Reproduce all of the lines below verbatim, omitting the pictures.
** Start of SOURCE MATERIAL **
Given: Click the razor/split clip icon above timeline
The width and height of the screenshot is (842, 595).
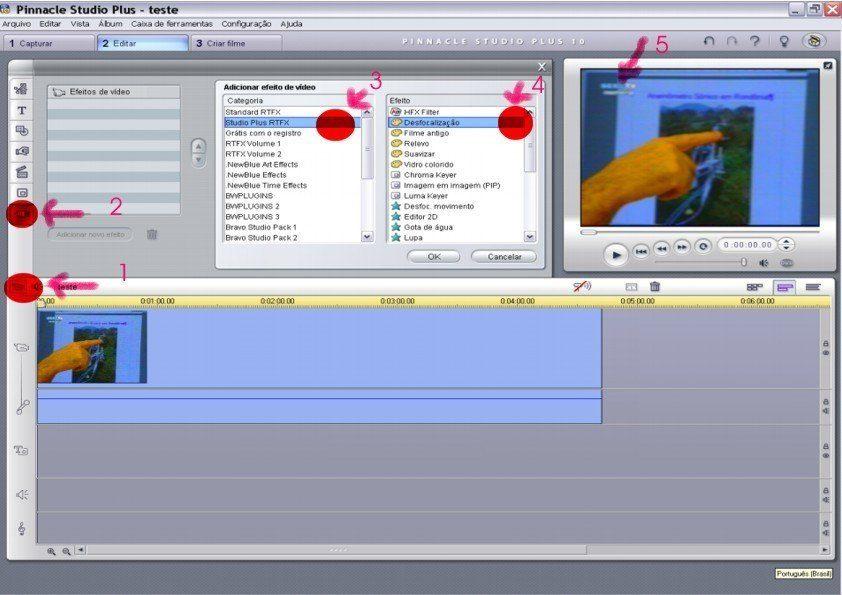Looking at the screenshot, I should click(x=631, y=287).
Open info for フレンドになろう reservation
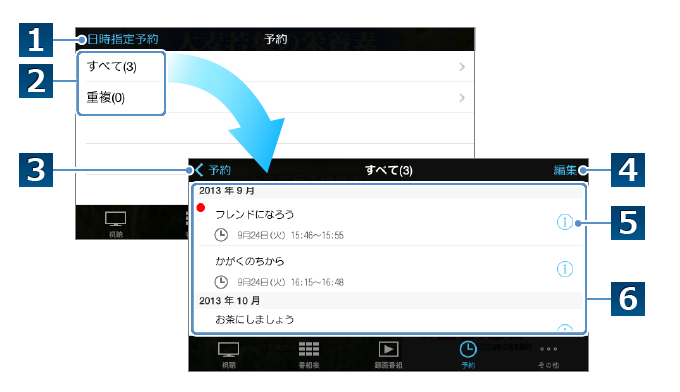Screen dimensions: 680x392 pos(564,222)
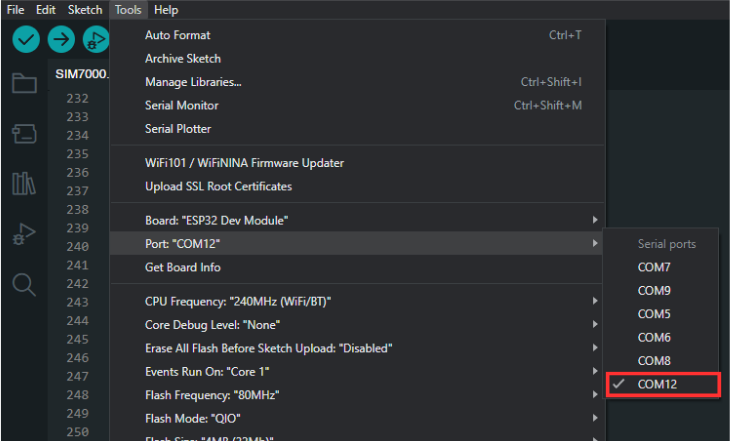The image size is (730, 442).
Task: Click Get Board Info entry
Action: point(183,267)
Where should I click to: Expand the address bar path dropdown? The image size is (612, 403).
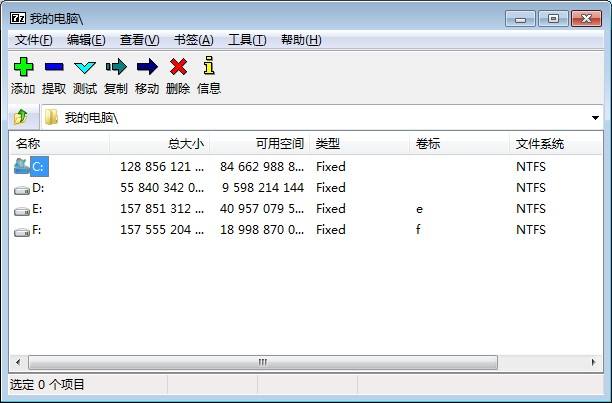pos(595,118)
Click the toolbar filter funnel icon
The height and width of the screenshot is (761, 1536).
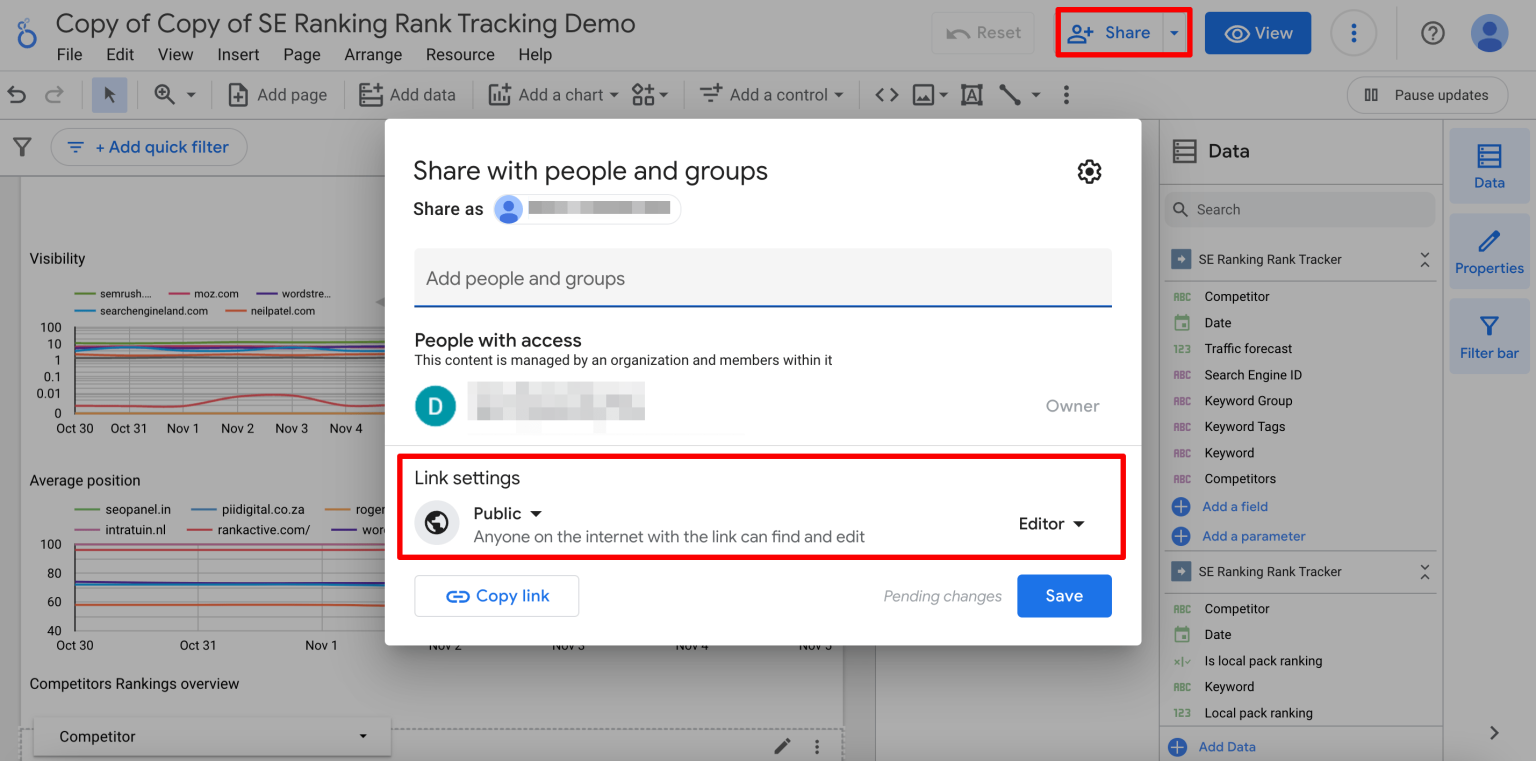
** End of SOURCE MATERIAL **
▸ SOLUTION FOR THIS TASK:
Given: Click the razor/split clip icon above timeline
The width and height of the screenshot is (842, 595).
Looking at the screenshot, I should click(x=631, y=287).
Open info for フレンドになろう reservation
Screen dimensions: 680x392 pos(564,222)
The image size is (730, 442).
Task: Click Get Board Info entry
Action: point(183,267)
Where should I click to: Expand the address bar path dropdown? The image size is (612, 403).
pos(595,118)
Click the toolbar filter funnel icon
The height and width of the screenshot is (761, 1536).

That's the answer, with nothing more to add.